BRIEF
Recast all of the records below as a numbered list, leaving out the blank lines.

(Records from a data collection)
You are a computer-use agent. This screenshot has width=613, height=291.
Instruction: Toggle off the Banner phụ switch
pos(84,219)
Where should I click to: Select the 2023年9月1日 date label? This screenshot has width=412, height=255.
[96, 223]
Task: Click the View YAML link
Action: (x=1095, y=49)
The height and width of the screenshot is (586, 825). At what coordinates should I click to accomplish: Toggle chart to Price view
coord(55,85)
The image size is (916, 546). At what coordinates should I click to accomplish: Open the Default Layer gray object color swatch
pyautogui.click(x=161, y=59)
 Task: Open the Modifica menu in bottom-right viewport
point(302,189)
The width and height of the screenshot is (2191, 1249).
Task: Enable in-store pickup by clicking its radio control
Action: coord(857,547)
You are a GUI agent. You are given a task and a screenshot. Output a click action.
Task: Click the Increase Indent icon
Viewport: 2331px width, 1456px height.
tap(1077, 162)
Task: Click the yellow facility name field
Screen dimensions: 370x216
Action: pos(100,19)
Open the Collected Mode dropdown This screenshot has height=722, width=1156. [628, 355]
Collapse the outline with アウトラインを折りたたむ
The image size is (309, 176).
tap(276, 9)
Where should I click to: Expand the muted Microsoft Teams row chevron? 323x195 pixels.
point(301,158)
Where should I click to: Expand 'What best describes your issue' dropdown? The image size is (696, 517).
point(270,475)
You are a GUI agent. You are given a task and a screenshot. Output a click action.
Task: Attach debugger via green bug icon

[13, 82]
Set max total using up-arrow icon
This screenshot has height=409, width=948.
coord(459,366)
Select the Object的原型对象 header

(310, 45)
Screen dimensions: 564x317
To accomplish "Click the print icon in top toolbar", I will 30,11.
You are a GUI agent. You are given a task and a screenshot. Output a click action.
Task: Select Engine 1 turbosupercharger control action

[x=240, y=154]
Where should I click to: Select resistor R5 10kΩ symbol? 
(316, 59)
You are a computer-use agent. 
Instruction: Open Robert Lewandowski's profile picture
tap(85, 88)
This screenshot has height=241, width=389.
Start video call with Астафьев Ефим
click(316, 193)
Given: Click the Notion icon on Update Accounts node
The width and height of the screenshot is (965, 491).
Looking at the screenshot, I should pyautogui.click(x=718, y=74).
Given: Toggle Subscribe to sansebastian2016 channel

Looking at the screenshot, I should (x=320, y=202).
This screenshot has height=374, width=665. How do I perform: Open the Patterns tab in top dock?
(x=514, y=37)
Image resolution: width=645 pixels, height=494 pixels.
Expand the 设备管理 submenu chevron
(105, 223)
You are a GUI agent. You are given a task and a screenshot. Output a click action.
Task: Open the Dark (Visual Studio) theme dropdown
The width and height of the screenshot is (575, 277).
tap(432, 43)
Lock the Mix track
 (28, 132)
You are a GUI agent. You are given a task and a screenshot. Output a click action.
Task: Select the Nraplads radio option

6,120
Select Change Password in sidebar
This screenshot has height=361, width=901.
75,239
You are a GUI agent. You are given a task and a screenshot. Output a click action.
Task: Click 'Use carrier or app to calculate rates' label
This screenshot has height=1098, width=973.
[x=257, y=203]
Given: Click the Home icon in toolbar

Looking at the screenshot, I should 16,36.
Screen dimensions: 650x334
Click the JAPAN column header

REPLY TO THE TASK
1. You are a computer-use agent. This screenshot has width=613, height=291.
2. Instruction: Toggle off the Banner phụ switch
3. pos(84,219)
4. Where should I click to: Select the 2023年9月1日 date label? This screenshot has width=412, height=255.
5. [96, 223]
6. Task: Click the View YAML link
7. Action: (x=1095, y=49)
8. The height and width of the screenshot is (586, 825). At what coordinates should I click to accomplish: Toggle chart to Price view
9. coord(55,85)
10. The image size is (916, 546). At what coordinates should I click to accomplish: Open the Default Layer gray object color swatch
11. pyautogui.click(x=161, y=59)
12.  Task: Open the Modifica menu in bottom-right viewport
13. point(302,189)
14. The width and height of the screenshot is (2191, 1249).
15. Task: Enable in-store pickup by clicking its radio control
16. Action: coord(857,547)
17. You are a GUI agent. You are given a task and a screenshot. Output a click action.
18. Task: Click the Increase Indent icon
19. Viewport: 2331px width, 1456px height.
20. tap(1077, 162)
21. Task: Click the yellow facility name field
22. Screen dimensions: 370x216
23. Action: pos(100,19)
24. Open the Collected Mode dropdown This screenshot has height=722, width=1156. [628, 355]
25. Collapse the outline with アウトラインを折りたたむ
26. The image size is (309, 176).
27. tap(276, 9)
28. Where should I click to: Expand the muted Microsoft Teams row chevron? 323x195 pixels.
29. point(301,158)
30. Where should I click to: Expand 'What best describes your issue' dropdown? The image size is (696, 517).
31. point(270,475)
32. You are a GUI agent. You are given a task and a screenshot. Output a click action.
33. Task: Attach debugger via green bug icon
34. [13, 82]
35. Set max total using up-arrow icon
36. This screenshot has height=409, width=948.
37. coord(459,366)
38. Select the Object的原型对象 header
39. (310, 45)
40. Screen dimensions: 564x317
41. To accomplish "Click the print icon in top toolbar", I will 30,11.
42. You are a GUI agent. You are given a task and a screenshot. Output a click action.
43. Task: Select Engine 1 turbosupercharger control action
44. [x=240, y=154]
45. Where should I click to: Select resistor R5 10kΩ symbol? 
46. (316, 59)
47. You are a computer-use agent. 
48. Instruction: Open Robert Lewandowski's profile picture
49. tap(85, 88)
50. This screenshot has height=241, width=389.
51. Start video call with Астафьев Ефим
52. click(316, 193)
53. Given: Click the Notion icon on Update Accounts node
54. The width and height of the screenshot is (965, 491).
55. Looking at the screenshot, I should pyautogui.click(x=718, y=74).
56. Given: Toggle Subscribe to sansebastian2016 channel
57. Looking at the screenshot, I should (x=320, y=202).
58. This screenshot has height=374, width=665. How do I perform: Open the Patterns tab in top dock?
59. (x=514, y=37)
60. Image resolution: width=645 pixels, height=494 pixels.
61. Expand the 设备管理 submenu chevron
62. (105, 223)
63. You are a GUI agent. You are given a task and a screenshot. Output a click action.
64. Task: Open the Dark (Visual Studio) theme dropdown
65. The width and height of the screenshot is (575, 277).
66. tap(432, 43)
67. Lock the Mix track
68.  (28, 132)
69. You are a GUI agent. You are given a task and a screenshot. Output a click action.
70. Task: Select the Nraplads radio option
71. 6,120
72. Select Change Password in sidebar
73. This screenshot has height=361, width=901.
74. 75,239
75. You are a GUI agent. You are given a task and a screenshot. Output a click action.
76. Task: Click 'Use carrier or app to calculate rates' label
77. This screenshot has height=1098, width=973.
78. [x=257, y=203]
79. Given: Click the Home icon in toolbar
80. Looking at the screenshot, I should 16,36.
81. Screen dimensions: 650x334
82. Click the JAPAN column header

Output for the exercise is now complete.